- WORK REQUEST -
The entries that follow must be given again exactly, with no pictures kept.
------------------------------------------------------------
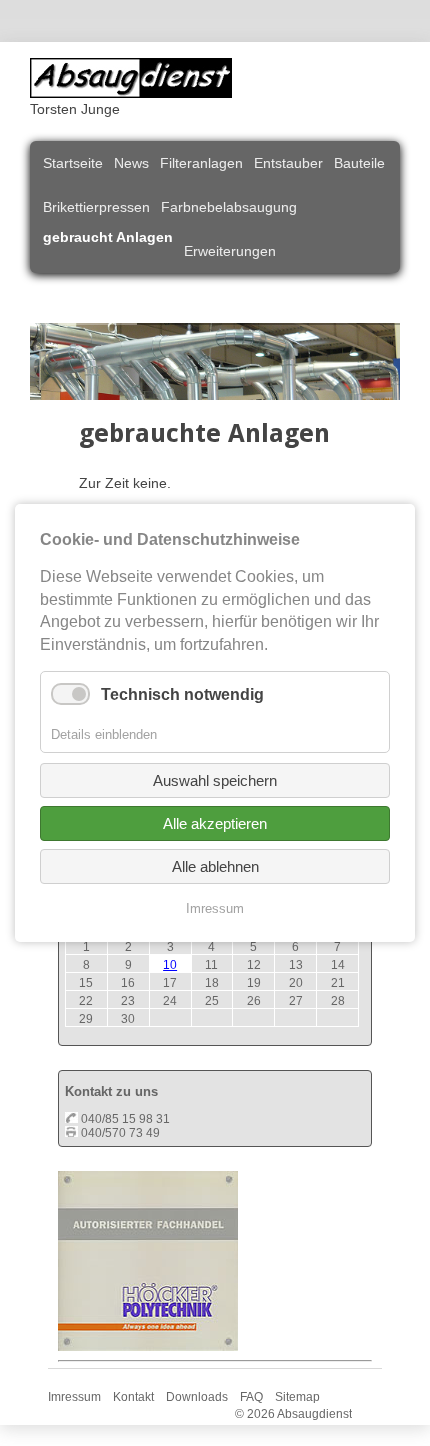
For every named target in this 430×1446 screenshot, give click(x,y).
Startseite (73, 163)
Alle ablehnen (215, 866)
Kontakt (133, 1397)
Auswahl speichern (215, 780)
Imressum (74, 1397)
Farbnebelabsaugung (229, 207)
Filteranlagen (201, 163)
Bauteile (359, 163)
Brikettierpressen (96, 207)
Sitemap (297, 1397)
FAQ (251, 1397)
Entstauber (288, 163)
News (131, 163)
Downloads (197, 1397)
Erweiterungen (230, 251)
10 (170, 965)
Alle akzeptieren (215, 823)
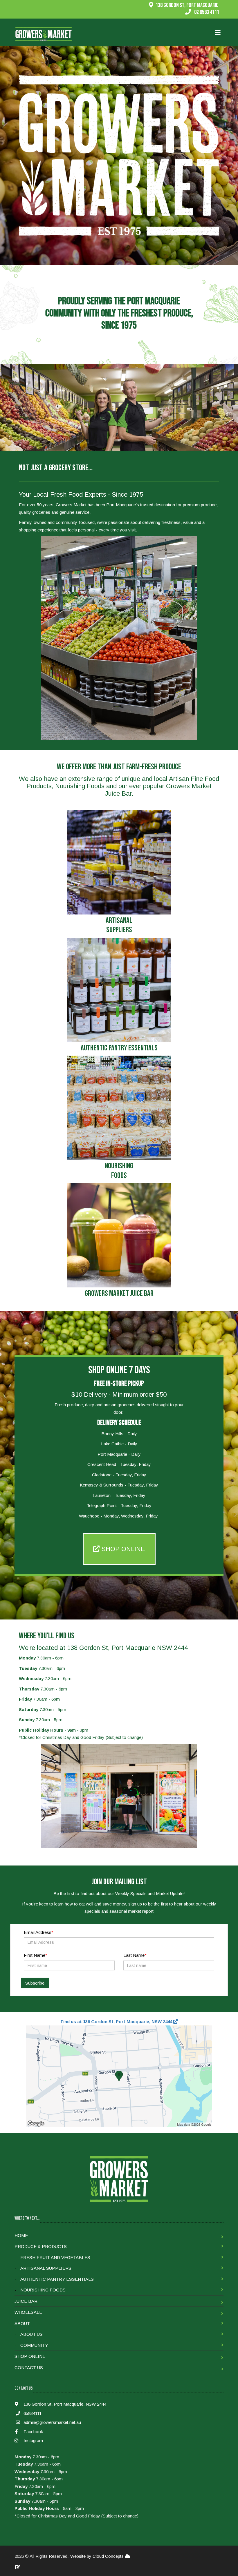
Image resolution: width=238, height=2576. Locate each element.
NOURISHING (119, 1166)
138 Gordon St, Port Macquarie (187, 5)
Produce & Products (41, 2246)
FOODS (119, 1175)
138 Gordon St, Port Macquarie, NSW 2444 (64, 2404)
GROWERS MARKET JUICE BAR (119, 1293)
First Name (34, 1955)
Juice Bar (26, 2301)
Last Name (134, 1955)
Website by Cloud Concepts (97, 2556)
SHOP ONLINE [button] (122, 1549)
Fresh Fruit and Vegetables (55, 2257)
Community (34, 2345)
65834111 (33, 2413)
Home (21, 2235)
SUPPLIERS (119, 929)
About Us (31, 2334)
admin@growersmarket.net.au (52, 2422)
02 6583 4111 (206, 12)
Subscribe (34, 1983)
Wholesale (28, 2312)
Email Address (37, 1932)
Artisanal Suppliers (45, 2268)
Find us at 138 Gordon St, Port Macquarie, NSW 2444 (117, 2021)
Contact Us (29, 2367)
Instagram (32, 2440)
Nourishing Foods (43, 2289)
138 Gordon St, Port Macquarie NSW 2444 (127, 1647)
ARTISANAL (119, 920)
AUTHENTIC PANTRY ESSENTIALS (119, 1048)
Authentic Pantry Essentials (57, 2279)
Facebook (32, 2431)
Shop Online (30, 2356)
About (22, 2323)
------------------------------------------------------------
- RESPONSE TO THIS EXERCISE -
For every named target in this 430×1446 screenshot, give click(x,y).
Startseite (73, 163)
Alle ablehnen (215, 866)
Kontakt (133, 1397)
Auswahl speichern (215, 780)
Imressum (74, 1397)
Farbnebelabsaugung (229, 207)
Filteranlagen (201, 163)
Bauteile (359, 163)
Brikettierpressen (96, 207)
Sitemap (297, 1397)
FAQ (251, 1397)
Entstauber (288, 163)
News (131, 163)
Downloads (197, 1397)
Erweiterungen (230, 251)
10 (170, 965)
Alle akzeptieren (215, 823)
Image resolution: width=238, height=2576. Locate each element.
NOURISHING (119, 1166)
138 Gordon St, Port Macquarie (187, 5)
Produce & Products (41, 2246)
FOODS (119, 1175)
138 Gordon St, Port Macquarie, NSW 2444 (64, 2404)
GROWERS MARKET JUICE BAR (119, 1293)
First Name (34, 1955)
Juice Bar (26, 2301)
Last Name (134, 1955)
Website by Cloud Concepts (97, 2556)
SHOP ONLINE [button] (122, 1549)
Fresh Fruit and Vegetables (55, 2257)
Community (34, 2345)
65834111 (33, 2413)
Home (21, 2235)
SUPPLIERS (119, 929)
About Us (31, 2334)
admin@growersmarket.net.au (52, 2422)
02 6583 4111 (206, 12)
Subscribe (34, 1983)
Wholesale (28, 2312)
Email Address (37, 1932)
Artisanal Suppliers (45, 2268)
Find us at 138 Gordon St, Port Macquarie, NSW 2444 (117, 2021)
Contact Us (29, 2367)
Instagram (32, 2440)
Nourishing Foods (43, 2289)
138 Gordon St, Port Macquarie NSW 2444 (127, 1647)
ARTISANAL (119, 920)
AUTHENTIC PANTRY ESSENTIALS (119, 1048)
Authentic Pantry Essentials (57, 2279)
Facebook (32, 2431)
Shop Online (30, 2356)
About (22, 2323)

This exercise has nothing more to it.